Western Alliance Bank is notifying roughly 22,000 individuals that their personal information was stolen from a third-party secure file transfer software.
The incident, the bank says, occurred in October 2024, when a threat actor started exploiting an unknown vulnerability in the file transfer tool, gaining access to “a limited portion of Western Alliance’s systems” and stealing files from them.
In January, Western Alliance learned that data was compromised in the attack, and in February it determined that personal information was stolen, including names, Social Security numbers, dates of birth, driver’s license numbers, passport information, financial account numbers, and tax identification numbers.
The financial institution is providing the potentially impacted individuals with one year of identity protection services. Western Alliance notified the Maine Attorney General’s Office that 21,899 individuals were affected by the data breach.
In a February filing with the Securities and Exchange Commission, Western Alliance said it became aware of the data breach after a threat actor published allegedly stolen information online, and said that the incident would not have a material impact on its financial condition or results of operations.
The vulnerable application exploited in the attack, which the firm did not name, is a Cleo file transfer tool, Comparitech consumer privacy advocate Paul Bischoff told SecurityWeek in an emailed comment.
In late 2024, the Cl0p extortion group exploited two zero-day flaws in Cleo’s file transfer products to steal data from dozens of organizations. The bugs are tracked as CVE-2024-50623 and CVE-2024-55956.
Over the past several months, the group added to its Tor-based leak site hundreds of organizations, including Western Alliance, and most of these intrusion claims are linked to the exploitation of Cleo vulnerabilities, Bischoff says.

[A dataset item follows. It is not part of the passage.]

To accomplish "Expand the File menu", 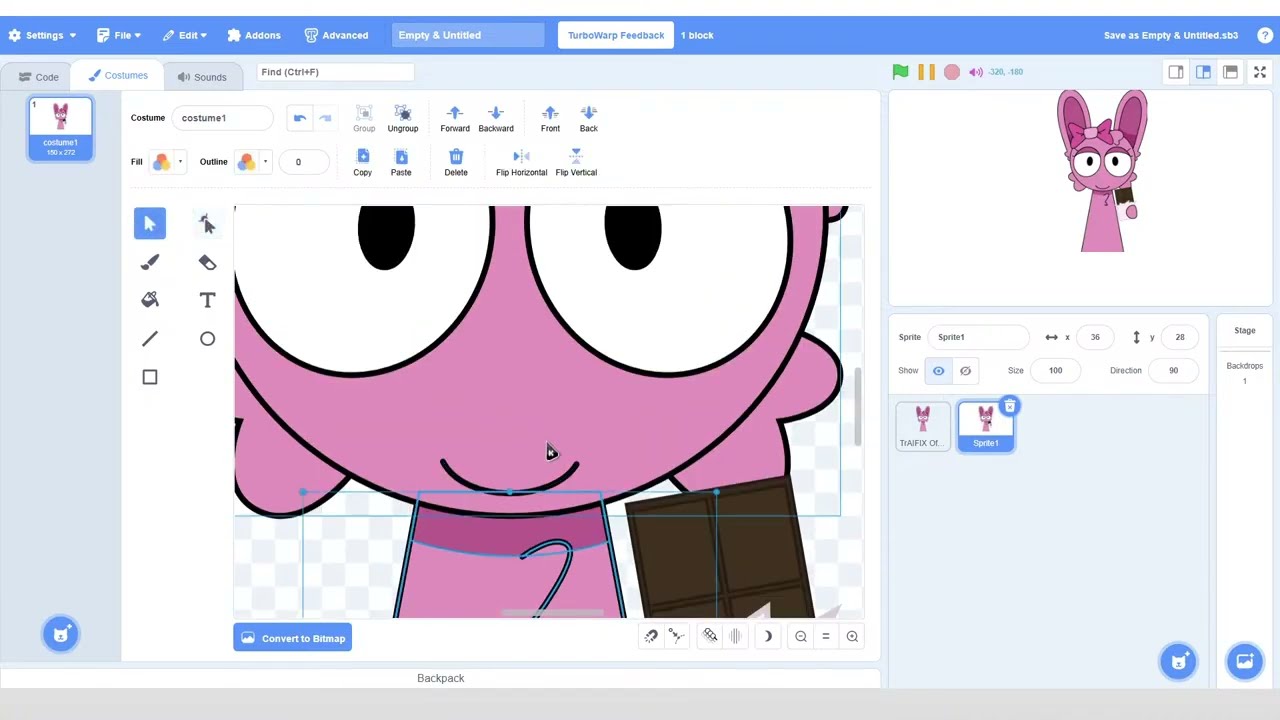I will [x=119, y=35].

“In 2024, Clop claimed nine confirmed ransomware attacks, plus 74 unconfirmed attacks that haven’t been acknowledged by the targeted organizations. 55 of the 74 unconfirmed claims are related to the same Cleo vulnerability used to breach Western Alliance Bank. In 2025, Cl0p claimed responsibility for 332 unconfirmed attacks, the vast majority of which exploited Cleo,” Bischoff told SecurityWeek.